Officials on both sides of the aisle have condemned the Maricopa County audit as an attempt at promoting baseless election fraud claims without benefiting Arizona’s elections systems and warned that it could set a dangerous precedent for future elections.
This week Maricopa County officials, including members of Maricopa County Board of Supervisors, which is led by a Republican majority, told Fann in a letter that the auditors are “way in over their heads.”
“(W)e express our united view that your ‘audit’, no matter what your intentions were in the beginning, has become a spectacle that is harming all of us. Our state has become a laughingstock. Worse, this ‘audit’ is encouraging our citizens to distrust elections, which weakens our democratic republic,” they wrote.
Maricopa County recorder Stephen Richer slammed Trump on Monday over his statement falsely alleging the audit uncovered that the county’s database had been deleted.
Wow. This is unhinged. I’m literally looking at our voter registration database on my other screen. Right now.
We can’t indulge these insane lies any longer. As a party. As a state. As a country.
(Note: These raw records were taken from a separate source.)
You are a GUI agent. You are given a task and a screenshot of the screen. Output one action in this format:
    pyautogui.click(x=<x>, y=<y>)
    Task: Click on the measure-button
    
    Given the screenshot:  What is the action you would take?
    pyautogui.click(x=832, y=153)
This is as readily falsifiable as 2+2=5. If we don’t call this out… pic.twitter.com/5tDy1wsZg6
“The entire Database of Maricopa County in Arizona has been DELETED!” the Trump statement read. “This is illegal and the Arizona State Senate, who is leading the Forensic Audit, is up in arms.”
Richer called Trump’s statement “unhinged.”
“I’m literally looking at our voter registration database on my other screen. Right now,” he tweeted. “We can’t indulge these insane lies any longer. As a party. As a state. As a country.”
Former clerk of the Superior Court for Maricopa County Chris DeRose, a Republican, wrote in a Washington Post op-ed earlier this month that “no good can come” from the audit, pointing out that two independent auditors had already found that votes were counted properly.
“How could anyone expect a partisan process to yield a result more accurate and trusted than the one administered by professionals of all parties following established rules?” DeRose wrote.